I spoke once with a former soldier, Captain Raza (name changed), who served during the Kargil War. He was Pakistani, and I interviewed him for a university project on cross-border narratives.
“We weren’t enemies,” he told me quietly, “just men with orders. One day I was shooting at an Indian bunker, the next I was pulling a wounded Indian soldier to safety during a ceasefire pause. He looked like my cousin.”
This conversation never left me. Neither did the letter I received from an Indian soldier’s widow, Meera, after I published my project online.
“My husband died during the Kargil War,” she wrote. “He left behind a three-year-old daughter. Every year on his death anniversary, I light a candle. Not to curse Pakistan, but to pray that no other child becomes fatherless.”
Stories like these don’t make it to the headlines. They don’t go viral. They don’t serve the politics of power. But they are real, and they are ours.
Borders divide land, not pain.
We often forget that our DNA doesn’t recognize borders. Neither does grief. Mothers on both sides cry the same way. Children ask the same questions when their fathers don’t come home. Soldiers carry photos of loved ones in their pockets, not flags.
I once read about two families—one Indian, one Pakistani—who discovered through a DNA match that they were cousins, separated since Partition. The families met online and began exchanging messages, photos, and recipes. They couldn’t cross the border, but they broke through something more profound: the walls built inside them by generations of animosity.

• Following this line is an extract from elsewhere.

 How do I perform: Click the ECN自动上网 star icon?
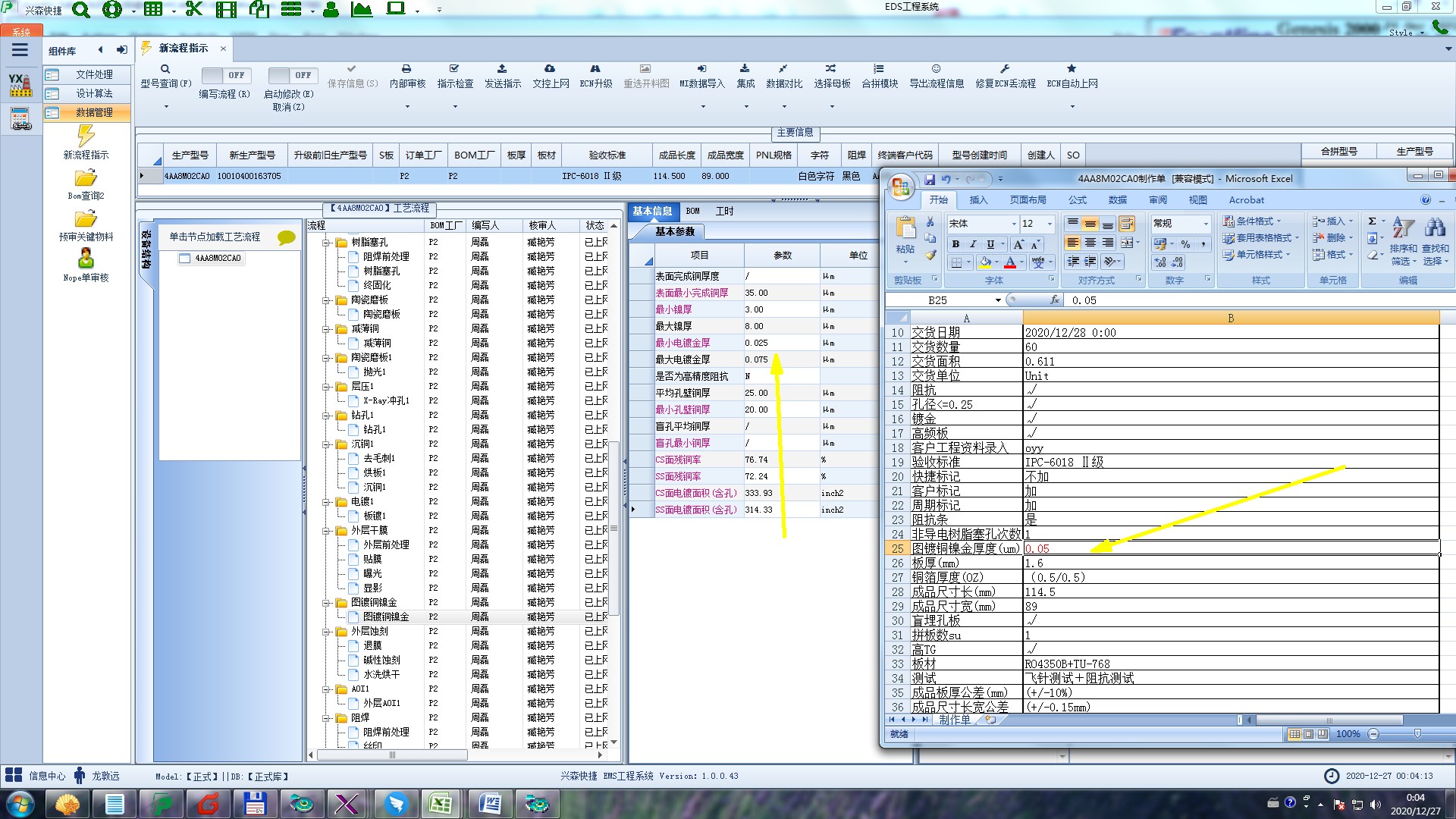click(1072, 69)
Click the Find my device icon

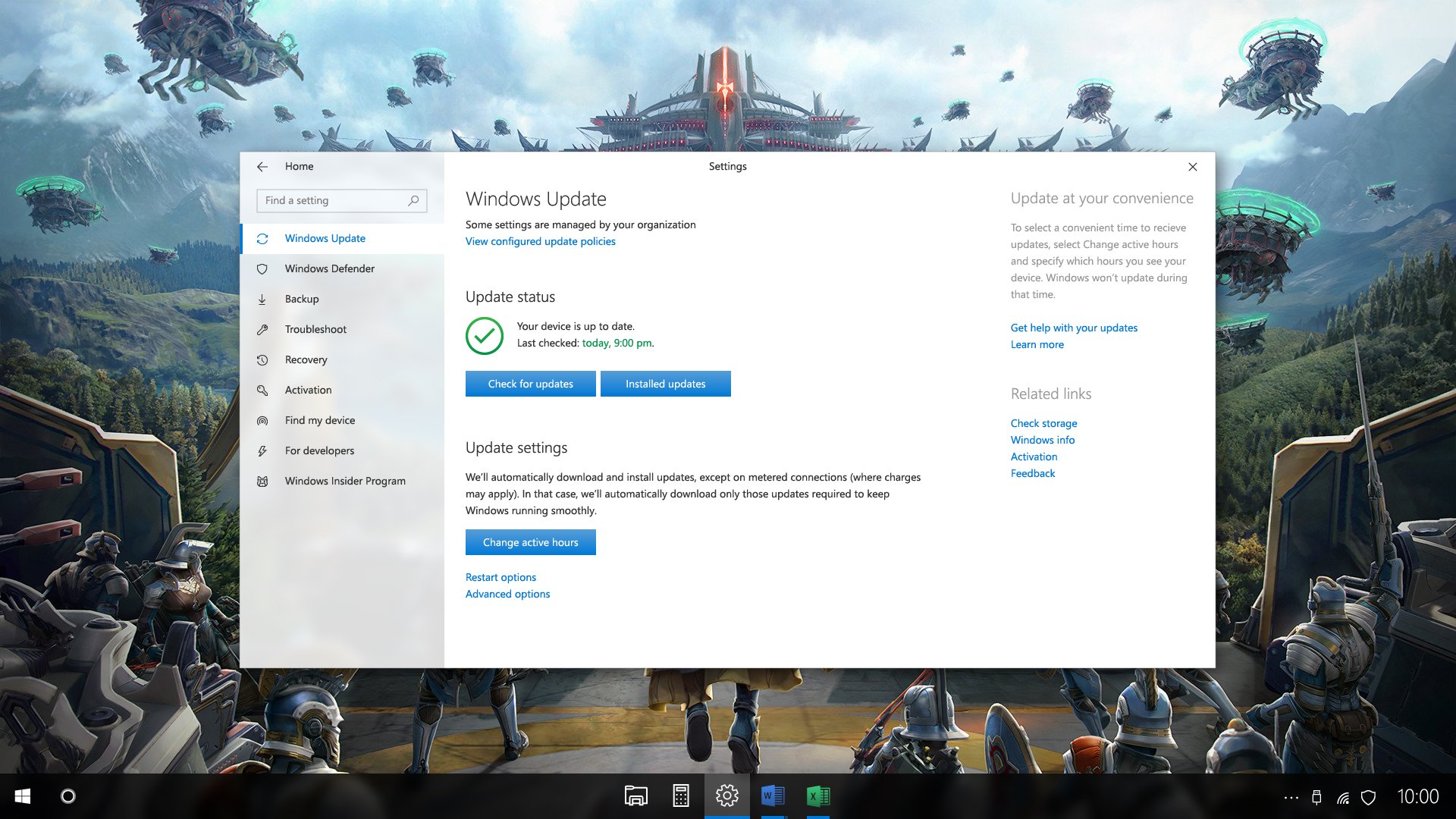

The truth is, both nations have been held hostage by unresolved trauma. The ghost of Partition, the shadow of wars, the rhetoric of nationalism—all have kept millions from knowing their neighbors. Fear is a profitable industry.
But amidst the noise, there are voices rising—artists, writers, students, ex-soldiers, and everyday citizens—who choose connection over conflict. Social media pages like "Indo-Pak Peace Project" or platforms like "Aaghaz-e-Dosti" facilitate dialogues between young people from both countries. Letters are exchanged. Friendships are born. And the realization dawns: we are not so different.
What does victory look like when we share the same sky?
In the end, what is the cost of war? Not just the lives lost on the battlefield, but the thousands of stories that will never be written, the friendships that will never blossom, the music never shared, the jokes never exchanged over a cup of chai.
My grandfather died without ever knowing what happened to Rahim. I often imagine what it would have been like if they had met again—two old men in their eighties, sipping tea, laughing at how far politics had come between their childhood mischief.
If war had not split them apart, they might have grown old together. Their grandchildren—me and some young man across the border—might have been friends too.
Borders can claim land, but not brotherhood. That lives in our stories. And maybe, just maybe, the more we share these stories, the more we’ll realize that the real enemy isn’t across the border—it’s the silence that grows between us.